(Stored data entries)
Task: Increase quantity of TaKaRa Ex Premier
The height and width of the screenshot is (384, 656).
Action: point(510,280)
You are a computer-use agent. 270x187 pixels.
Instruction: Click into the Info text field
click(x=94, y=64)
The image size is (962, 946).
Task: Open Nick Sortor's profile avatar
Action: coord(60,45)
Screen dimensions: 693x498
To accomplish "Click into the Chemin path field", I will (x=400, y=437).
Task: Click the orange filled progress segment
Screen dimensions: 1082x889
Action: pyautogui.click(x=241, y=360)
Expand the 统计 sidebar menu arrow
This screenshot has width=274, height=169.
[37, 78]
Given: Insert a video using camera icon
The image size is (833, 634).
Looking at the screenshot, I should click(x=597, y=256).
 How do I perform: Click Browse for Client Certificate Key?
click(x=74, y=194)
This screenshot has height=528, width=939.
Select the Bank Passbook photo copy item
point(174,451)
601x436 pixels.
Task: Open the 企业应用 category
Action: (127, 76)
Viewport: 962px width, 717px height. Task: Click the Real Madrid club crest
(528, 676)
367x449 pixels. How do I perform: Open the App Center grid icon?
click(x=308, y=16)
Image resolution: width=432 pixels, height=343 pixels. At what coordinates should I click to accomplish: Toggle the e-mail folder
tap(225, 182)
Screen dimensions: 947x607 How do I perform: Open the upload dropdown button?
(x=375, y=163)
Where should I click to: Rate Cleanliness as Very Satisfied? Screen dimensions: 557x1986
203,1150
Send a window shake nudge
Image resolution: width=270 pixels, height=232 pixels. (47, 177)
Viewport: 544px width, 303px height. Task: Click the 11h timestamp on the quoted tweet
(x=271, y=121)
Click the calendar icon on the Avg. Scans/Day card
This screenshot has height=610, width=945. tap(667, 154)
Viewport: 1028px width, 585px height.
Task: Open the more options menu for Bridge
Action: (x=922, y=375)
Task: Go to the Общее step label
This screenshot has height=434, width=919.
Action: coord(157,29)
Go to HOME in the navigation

- [What the exercise asks]: Please copy each record shown above exactly.

- [Worked solution]:
Task: Increase quantity of TaKaRa Ex Premier
The height and width of the screenshot is (384, 656).
Action: point(510,280)
You are a computer-use agent. 270x187 pixels.
Instruction: Click into the Info text field
click(x=94, y=64)
The image size is (962, 946).
Task: Open Nick Sortor's profile avatar
Action: coord(60,45)
Screen dimensions: 693x498
To accomplish "Click into the Chemin path field", I will (x=400, y=437).
Task: Click the orange filled progress segment
Screen dimensions: 1082x889
Action: pyautogui.click(x=241, y=360)
Expand the 统计 sidebar menu arrow
This screenshot has width=274, height=169.
[37, 78]
Given: Insert a video using camera icon
The image size is (833, 634).
Looking at the screenshot, I should click(x=597, y=256).
 How do I perform: Click Browse for Client Certificate Key?
click(x=74, y=194)
This screenshot has height=528, width=939.
Select the Bank Passbook photo copy item
point(174,451)
601x436 pixels.
Task: Open the 企业应用 category
Action: (127, 76)
Viewport: 962px width, 717px height. Task: Click the Real Madrid club crest
(528, 676)
367x449 pixels. How do I perform: Open the App Center grid icon?
click(x=308, y=16)
Image resolution: width=432 pixels, height=343 pixels. At what coordinates should I click to accomplish: Toggle the e-mail folder
tap(225, 182)
Screen dimensions: 947x607 How do I perform: Open the upload dropdown button?
(x=375, y=163)
Where should I click to: Rate Cleanliness as Very Satisfied? Screen dimensions: 557x1986
203,1150
Send a window shake nudge
Image resolution: width=270 pixels, height=232 pixels. (47, 177)
Viewport: 544px width, 303px height. Task: Click the 11h timestamp on the quoted tweet
(x=271, y=121)
Click the calendar icon on the Avg. Scans/Day card
This screenshot has height=610, width=945. tap(667, 154)
Viewport: 1028px width, 585px height.
Task: Open the more options menu for Bridge
Action: (x=922, y=375)
Task: Go to the Общее step label
This screenshot has height=434, width=919.
Action: coord(157,29)
Go to HOME in the navigation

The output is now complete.